EXERCISE DATA:
::::::::::

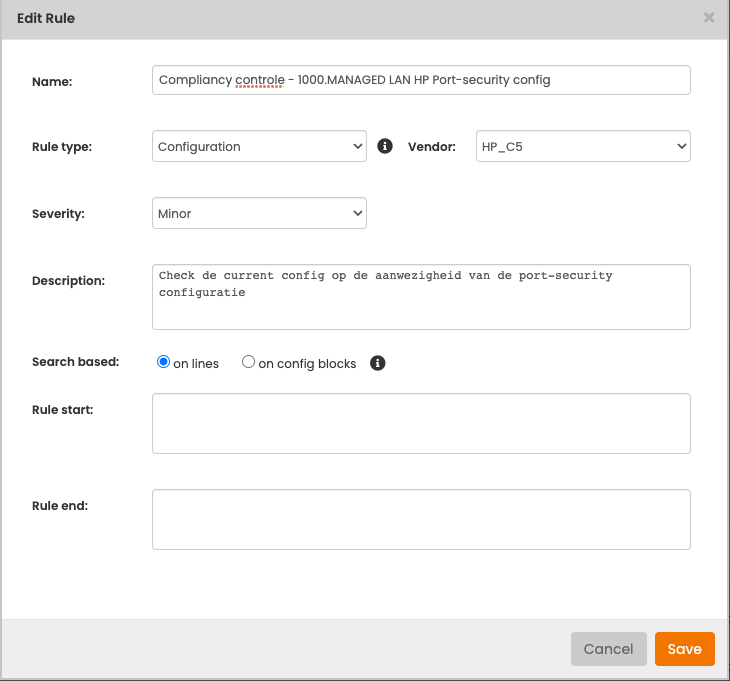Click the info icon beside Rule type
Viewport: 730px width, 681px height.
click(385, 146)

::::::::::

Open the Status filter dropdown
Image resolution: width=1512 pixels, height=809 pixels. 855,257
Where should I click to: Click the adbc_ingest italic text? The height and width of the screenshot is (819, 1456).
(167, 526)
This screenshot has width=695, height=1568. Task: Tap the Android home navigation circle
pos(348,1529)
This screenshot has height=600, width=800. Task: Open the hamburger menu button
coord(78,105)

::::::::::

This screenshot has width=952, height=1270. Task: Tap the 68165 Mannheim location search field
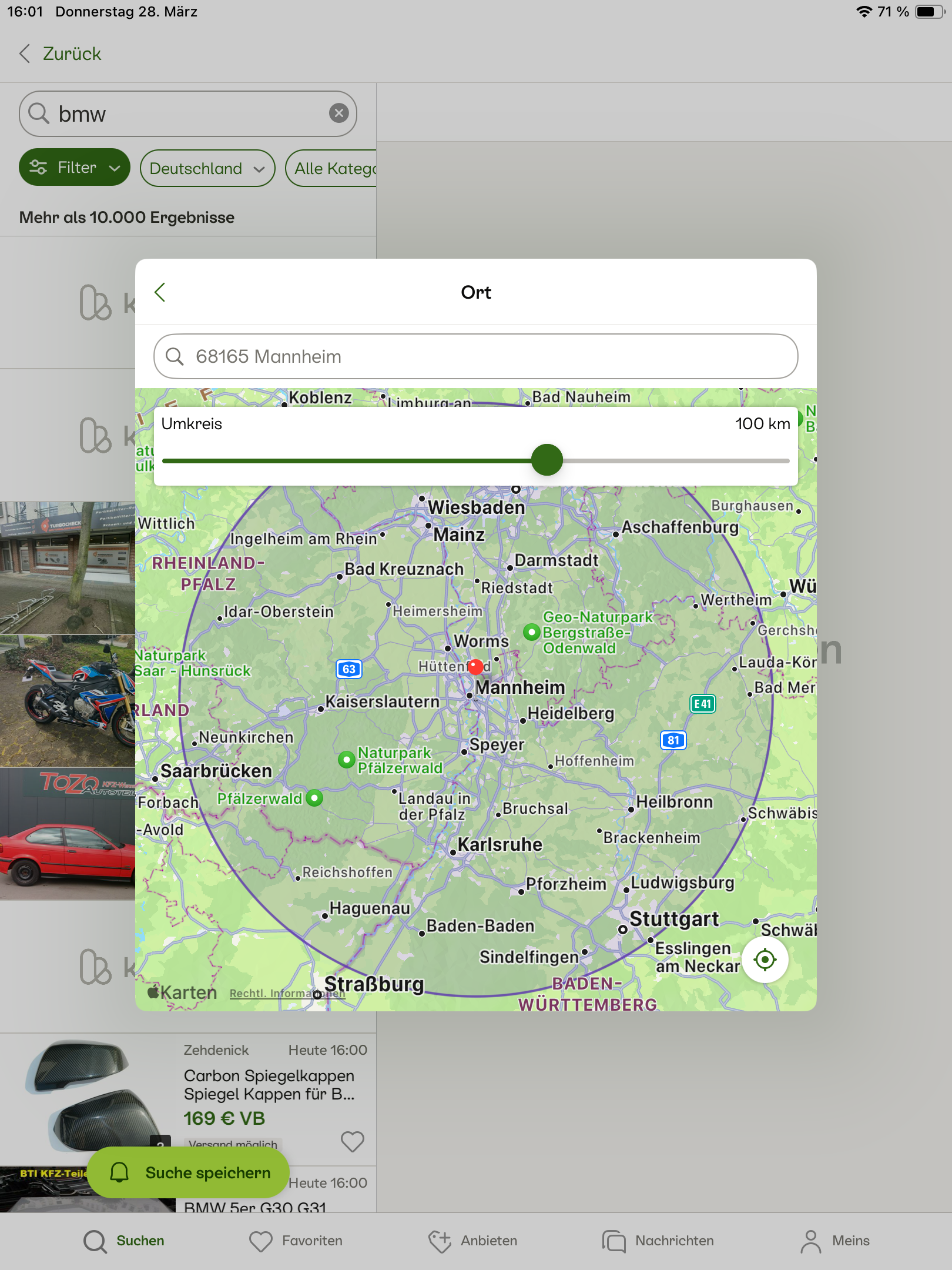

::::::::::

Select each line in the items above that contains the word "screenshot" with matching case, and copy those lines.

Where should I click to: Click the adbc_ingest italic text? The height and width of the screenshot is (819, 1456).
This screenshot has width=695, height=1568. Task: Tap the Android home navigation circle
This screenshot has height=600, width=800. Task: Open the hamburger menu button
This screenshot has width=952, height=1270. Task: Tap the 68165 Mannheim location search field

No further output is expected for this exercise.